Enter the data into StatKey to get a sampling distribution to test the hypotheses:
Go to StatKey and select Randomization Hypothesis Tests: Test for  Single Mean.
Edit Data to enter my data.
Enter my null hypothesis value.
Generate 1000s of samples.
Select the Right Tail test.
Enter my significance level.

Now draw this picture and label it:

Now, reason through the decision and conclusion.

The mean of my sample, $263.84K is definitely in the red zone. The test is positive, i.e., I have evidence that the claim of the realtor is wrong. To get the p-value, I then replace the critical number that StatKey gave me, 225.850, with my sample mean, 263.842. According to StatKey, the p-value is 0.000. Interpretation of the p-value: P(barx>263.84 \ | \ mu=200) The chance of finding another sample with a mean higher than$263.842K, assuming that the mean should be $200K, is almost 0. Decision: Reject the null hypothesis. Conclusion: We have sufficient evidence that the average home price in Pendleton is greater than$200 thousand.

§ 9.5 The Hypothesis Test Procedure for a Proportion

For a hypothesis test for a proportion in StatKey we need the sample size, the count of favorable occurrences, the null hypothesis, and the significance level.

1. Go to StatKey and select Randomization Hypothesis Tests: Test for Single Proportion.
2. Choose the appropriate data set, or select Edit Data to enter your own count and sample size.
3. Enter the null hypothesis value.
4. Generate at least 5000 samples
5. Select the appropriate test: square Left tail, square Two tail, square Right tail
1. Then enter the appropriate significance level: 0.025 or 0.05 or something else.
6. Make a decision:
1. Is your sample proportion in the red region (the critical region)? Yes? The Reject the Null
2. Is your sample proportion in the black region (the expected region)? Yes? Fail to reject the Null
7. Calculate the p-value.
1. Replace the critical number with your sample proportion. (the number below the significance level on the x-axis)
8. Re-affirm your decision based on the p-value:
1. Is the p-value less than the significance level? Yes. Then definitely reject the null hypothesis
2. Is the p-value greater than the significance level? Yes? Then fail to reject the null hypothesis

Example:

In a recent survey by The Economist magazine, President Trump's approval rating is estimated to be about 42%.
A random sample of 50 North-East Oregon residents had 24 who approve of the Presidents performance.

H_0 : p=0.42
H_a : p!=0.42

Although I could have picked an alternative hypothesis of >, I chose not equal instead.
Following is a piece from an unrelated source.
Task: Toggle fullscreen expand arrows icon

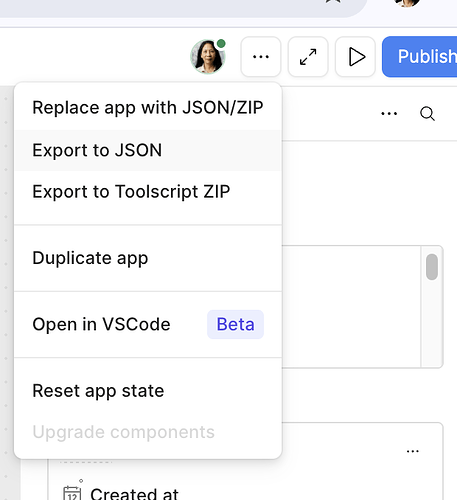Action: click(308, 57)
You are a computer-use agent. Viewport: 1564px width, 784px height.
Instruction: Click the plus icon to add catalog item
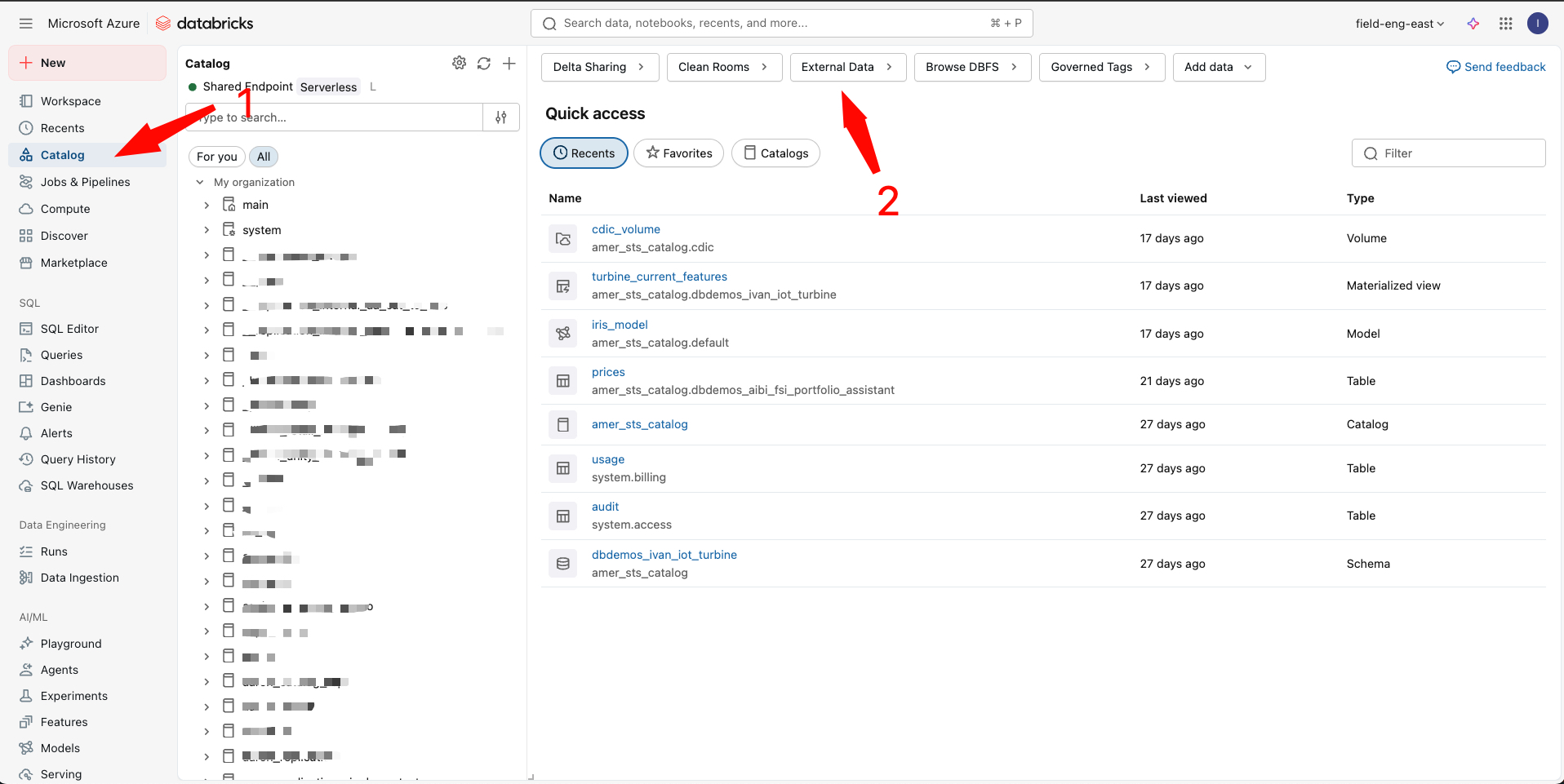(x=509, y=63)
I am going to choose a significance level of 5% since this is important, but not too important.

Enter the data into StatKey to get a sampling distribution to test the hypotheses:
Go to StatKey and select Randomization Hypothesis Tests: Test for  Single Proportion
Edit Data to enter my count, x=24 , and sample size, n=50 .
Enter my null hypothesis value.
Generate 1000s of samples.
Select the Two Tail test.
Enter my significance level.

My sample proportion, 0.48, is not in the red zone. The test is negative, i.e., I do NOT have evidence that Economist's estimate is different in Eastern Oregon.
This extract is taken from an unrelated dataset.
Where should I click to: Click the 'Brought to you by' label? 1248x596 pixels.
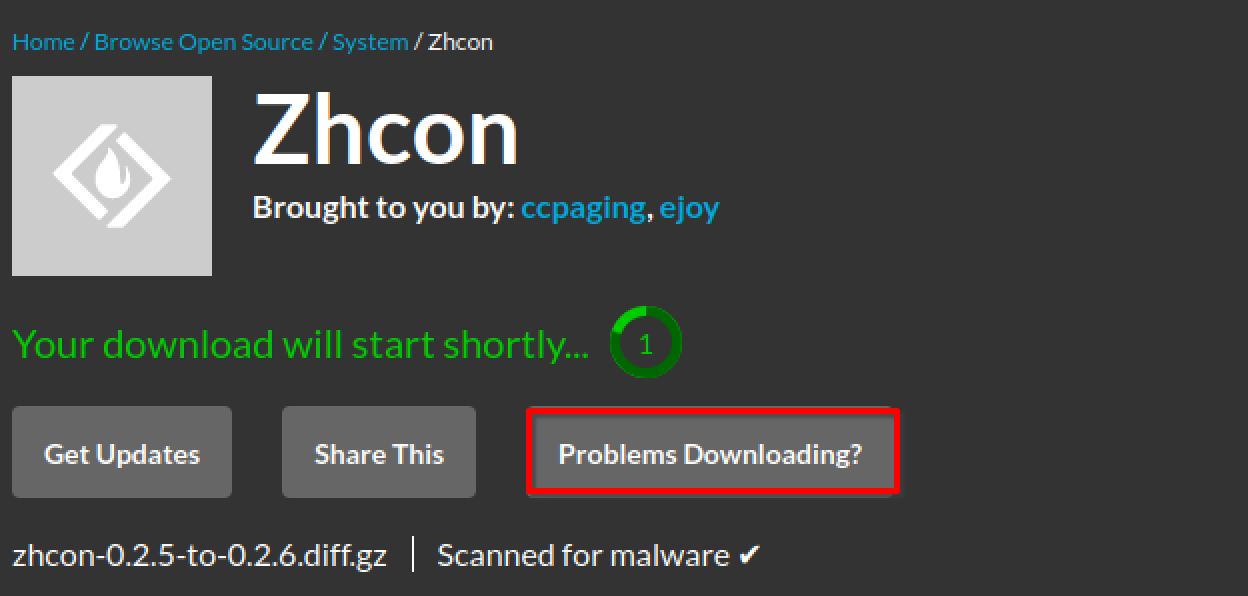coord(384,208)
To get the p-value, I then replace the right critical number that StatKey gave me, 0.56, with my sample proportion, 0.48.

According to StatKey, the p-value is 0.474. In a two tail test, the p-value is the sum of both tails.
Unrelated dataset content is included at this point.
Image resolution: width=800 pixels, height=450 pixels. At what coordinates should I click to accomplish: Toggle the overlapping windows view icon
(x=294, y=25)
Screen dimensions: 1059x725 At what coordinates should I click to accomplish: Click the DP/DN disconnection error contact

Interpretation of the p-value: The chance of finding another sample with a proportion higher than 0.48 or lower than 0.36, assuming that the actual proportion should be 0.42, is about 47.4%.

Decision: Fail to reject the null hypothesis.

Conclusion: We do NOT have sufficient evidence that the President's approval rating in North-Eastern Oregon is different than 42%.